Mr Ugwu, who is a senior medical officer on Grade Level 13, was found to have impersonated his friend Dr George Daniel, who like him hails from Orukpa in Ogbadibo Local Government Area of Benue State. He allegedly stole the licence from his friend for whom he was best man during a wedding in 2006.
Apparently, Mr Ugwu, who was due to be promoted to an assistant director in the Nigerian Centre for Disease Control, has been working in the civil service since 2006 using the name Dr George Davidson Daniel. However, he was recently indicted by the Medical and Dental Council of Nigeria (MDCN) as an impostor and then arrested by the police last Thursday but was released a few hours later, fuelling speculation that the police might have been compromised.

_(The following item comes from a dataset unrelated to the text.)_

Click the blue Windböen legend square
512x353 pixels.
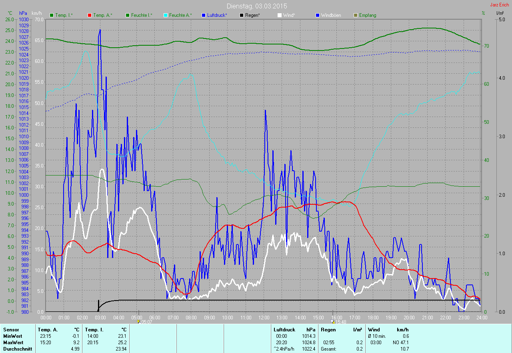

Earlier this month, Mr Ugwu was arrested sequel to an MCDN which uncovered two Dr Daniels on two separate identity photographs. In a letter to the chairman of the Federal Civil Service Commission, dated June 4, 2015, signed by the MCDN registrar Dr A Ibrahim, Mr Ugwu was described as an impostor and the case was reported to the police for further investigation and action.
It read: “Records available to the council revealed that this Dr Davidson Daniel George is an impostor as he is impersonating another Dr Davidson Daniel who is the genuine doctor and currently undertakes his residency training in Jos, Plateau State. The council summoned and interacted with the genuine doctor who gave some vital information on the impostor.
“As it is, Mr Martins Ugwu is an impostor. You may therefore wish to take further actions to deal with this matter in accordance with the provisions of the law.”
However, the MDCN said it was dissatisfied with the manner with which the police handled Mr Ugwu’s case and promised to take up the matter with the inspector-general of police. It cited a previous arrest of a fake doctor arraigned for prosecution, insisting that the prosecuting police officers had never called the council’s investigators to court as witnesses.
At the moment, the MDCN is investigating and prosecuting about 40 cases of quack doctors in court. Mr Ugwu was even part of a government committee that met more than 200 volunteers returning from Liberia, Sierra Leone and Guinea where they had gone to help fight ebola under an African Union mission, last week in Abuja.
Linus Awute, the permanent secretary in the ministry of health, fingered Mr Ugwu as the head of a gang scandalising and intimidating heads of agencies under the ministry and extorting money from them. He explained that the impostor had been handed over to the police, noting that the process of his sacking from the civil service had commenced and adding that all the monies he had received as salaries would be recovered.